I went to see what was a pretty obscure canadian post rock band in a grubby little venue in north london a while back. the second support act had the greatest & sillyest attempt at interesting music.

they were an emo/post rock sort of lot. for one of their tracks the lead musician bloke, who played guitar, fiddled with a sequencer, a keyboard etc. pulled out a violin bow.

nothing abnormal there. guitars, violin bows. a little wanky but not too bad.

he wanders over to his guitar stand to pick up his intrument. was it a classic less paul? was it buggery. it was a fucking saucepan.

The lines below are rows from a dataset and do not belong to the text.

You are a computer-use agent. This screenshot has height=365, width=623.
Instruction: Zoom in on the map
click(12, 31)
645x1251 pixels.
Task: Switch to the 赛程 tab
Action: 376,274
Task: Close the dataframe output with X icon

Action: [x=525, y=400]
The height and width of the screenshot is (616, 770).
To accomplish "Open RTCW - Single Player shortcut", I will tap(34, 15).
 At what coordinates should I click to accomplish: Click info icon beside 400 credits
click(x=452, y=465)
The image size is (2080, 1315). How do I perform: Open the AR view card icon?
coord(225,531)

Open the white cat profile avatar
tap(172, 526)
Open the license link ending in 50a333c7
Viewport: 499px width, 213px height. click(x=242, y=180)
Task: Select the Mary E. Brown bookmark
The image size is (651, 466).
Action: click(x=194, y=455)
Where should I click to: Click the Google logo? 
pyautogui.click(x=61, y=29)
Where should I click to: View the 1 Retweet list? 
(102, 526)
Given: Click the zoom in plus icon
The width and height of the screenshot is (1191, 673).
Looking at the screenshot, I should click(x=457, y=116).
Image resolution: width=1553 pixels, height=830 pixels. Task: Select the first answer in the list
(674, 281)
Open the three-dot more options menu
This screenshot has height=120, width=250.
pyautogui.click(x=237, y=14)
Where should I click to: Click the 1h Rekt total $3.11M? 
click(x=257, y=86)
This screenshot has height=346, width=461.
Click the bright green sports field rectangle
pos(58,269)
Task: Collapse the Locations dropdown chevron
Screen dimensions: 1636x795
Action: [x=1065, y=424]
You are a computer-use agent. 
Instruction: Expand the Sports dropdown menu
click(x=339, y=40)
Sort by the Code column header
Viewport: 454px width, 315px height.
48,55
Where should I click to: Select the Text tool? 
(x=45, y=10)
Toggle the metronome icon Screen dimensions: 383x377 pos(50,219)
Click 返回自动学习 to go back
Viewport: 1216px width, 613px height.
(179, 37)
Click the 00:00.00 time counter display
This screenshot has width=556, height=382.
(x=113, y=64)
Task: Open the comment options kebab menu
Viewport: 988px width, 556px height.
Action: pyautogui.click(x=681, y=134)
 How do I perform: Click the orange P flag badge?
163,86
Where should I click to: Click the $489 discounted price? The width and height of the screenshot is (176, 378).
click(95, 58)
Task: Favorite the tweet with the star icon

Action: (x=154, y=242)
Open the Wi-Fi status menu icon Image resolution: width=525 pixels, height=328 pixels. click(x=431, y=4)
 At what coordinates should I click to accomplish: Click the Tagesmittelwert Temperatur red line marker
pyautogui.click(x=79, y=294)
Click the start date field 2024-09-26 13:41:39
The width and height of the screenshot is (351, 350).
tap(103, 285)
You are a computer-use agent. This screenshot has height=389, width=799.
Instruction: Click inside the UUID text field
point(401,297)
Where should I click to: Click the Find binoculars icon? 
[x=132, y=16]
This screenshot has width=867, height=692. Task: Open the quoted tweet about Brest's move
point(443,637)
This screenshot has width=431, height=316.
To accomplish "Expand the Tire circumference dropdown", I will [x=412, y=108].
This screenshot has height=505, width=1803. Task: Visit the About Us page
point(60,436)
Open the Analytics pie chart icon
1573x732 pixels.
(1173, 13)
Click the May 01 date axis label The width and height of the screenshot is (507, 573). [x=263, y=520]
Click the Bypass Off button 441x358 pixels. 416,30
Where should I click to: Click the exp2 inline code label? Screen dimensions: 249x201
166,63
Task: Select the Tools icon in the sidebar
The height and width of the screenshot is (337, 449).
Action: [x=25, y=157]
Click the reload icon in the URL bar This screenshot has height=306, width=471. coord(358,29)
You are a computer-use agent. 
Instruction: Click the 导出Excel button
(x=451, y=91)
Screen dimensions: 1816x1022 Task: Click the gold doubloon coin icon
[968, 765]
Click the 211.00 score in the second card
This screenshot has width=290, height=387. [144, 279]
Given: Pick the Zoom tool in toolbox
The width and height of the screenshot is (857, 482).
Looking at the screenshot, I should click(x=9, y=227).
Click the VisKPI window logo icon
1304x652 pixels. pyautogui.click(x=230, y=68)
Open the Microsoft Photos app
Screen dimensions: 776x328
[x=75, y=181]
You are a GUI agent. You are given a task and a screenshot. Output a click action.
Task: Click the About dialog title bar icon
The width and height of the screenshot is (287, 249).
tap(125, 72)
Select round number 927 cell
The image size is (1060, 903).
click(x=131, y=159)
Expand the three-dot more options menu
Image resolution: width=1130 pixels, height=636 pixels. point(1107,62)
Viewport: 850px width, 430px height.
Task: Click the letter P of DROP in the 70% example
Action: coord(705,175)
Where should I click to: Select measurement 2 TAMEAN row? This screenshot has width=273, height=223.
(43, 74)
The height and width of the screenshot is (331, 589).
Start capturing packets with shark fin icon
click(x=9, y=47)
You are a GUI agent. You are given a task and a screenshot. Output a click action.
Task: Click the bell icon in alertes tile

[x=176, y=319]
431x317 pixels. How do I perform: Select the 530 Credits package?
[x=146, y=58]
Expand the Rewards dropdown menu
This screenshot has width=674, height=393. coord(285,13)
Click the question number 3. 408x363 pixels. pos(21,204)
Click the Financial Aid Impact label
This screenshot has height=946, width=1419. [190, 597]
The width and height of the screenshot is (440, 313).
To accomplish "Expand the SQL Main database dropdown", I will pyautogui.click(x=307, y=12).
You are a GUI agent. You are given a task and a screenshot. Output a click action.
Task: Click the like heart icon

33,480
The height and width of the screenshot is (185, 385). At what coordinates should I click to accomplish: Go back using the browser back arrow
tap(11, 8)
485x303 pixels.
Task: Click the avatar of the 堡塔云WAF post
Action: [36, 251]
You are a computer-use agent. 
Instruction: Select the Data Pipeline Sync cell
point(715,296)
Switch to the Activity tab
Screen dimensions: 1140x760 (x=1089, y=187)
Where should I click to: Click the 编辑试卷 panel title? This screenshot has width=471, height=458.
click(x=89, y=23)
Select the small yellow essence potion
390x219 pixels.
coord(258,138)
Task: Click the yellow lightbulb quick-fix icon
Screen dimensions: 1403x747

he then proceeded to play his saucepan with the bow with a look of utter musical rapture, whilst the rest of the his band droned away in the background.

i almost died laughing. it remains one of the greatest things i ever seen.
(Wed 28th Sep 2005, 22:39, More)

» Stuff You've Overheard

Deep fried baby, anyone? No? Shame. It's right tasty.
A couple of years ago a (female) friend of my was unfortunate enough to give birth to one of those children things. Out of a sense of duty & the like, me and two mates went to the maternity hospital to look at the shaved monkey looking creature and offer our commiserations at the loss of her ability to go out/have fun for a few years.

Whilst looking/poking the larval looking thing, I suggested that maybe eating babies would be quite idea. Now, this being the NHS, it was a shared ward with 7 other new mothers & brats. Add to this, my mates & I were all dressed in black trenchcoaty things, all looking like the sad Neo-wannabes we were; which caused much consternation amongst the 12 year old chav mothers of 6 in the room.

All women hugged their babies closer, stared at me with their poison eyes. I carried regardless. They'd be like suckling pig or milk veal, all pale & tender. Eat the hands deed fried, like pork scratchings.
I am not a godfather, or allowed near children anymore.

I will not apologise for length, no sir. What's good enough for John Holmes is good enough for me.
(Thu 10th Jun 2004, 15:25, More)

» Urban Legends

i no brain
I've fallen for just about every one in the book - gullible out of the OED, the old lady sitting in the back seat of my dad's mate's car when he comes back from the supermarket, he asks her to get out to help with reversing & looks round to find axes, knives etc. in the back seat.

My favourite fake one was persuading my sister that ginger people were created by the interbreeding of sexually frustrated spanish sailors in borneo and orangutans in the 1400s. She bought it & mentioned it to her (ginger) boyfriend who undid all my good work. Bugger.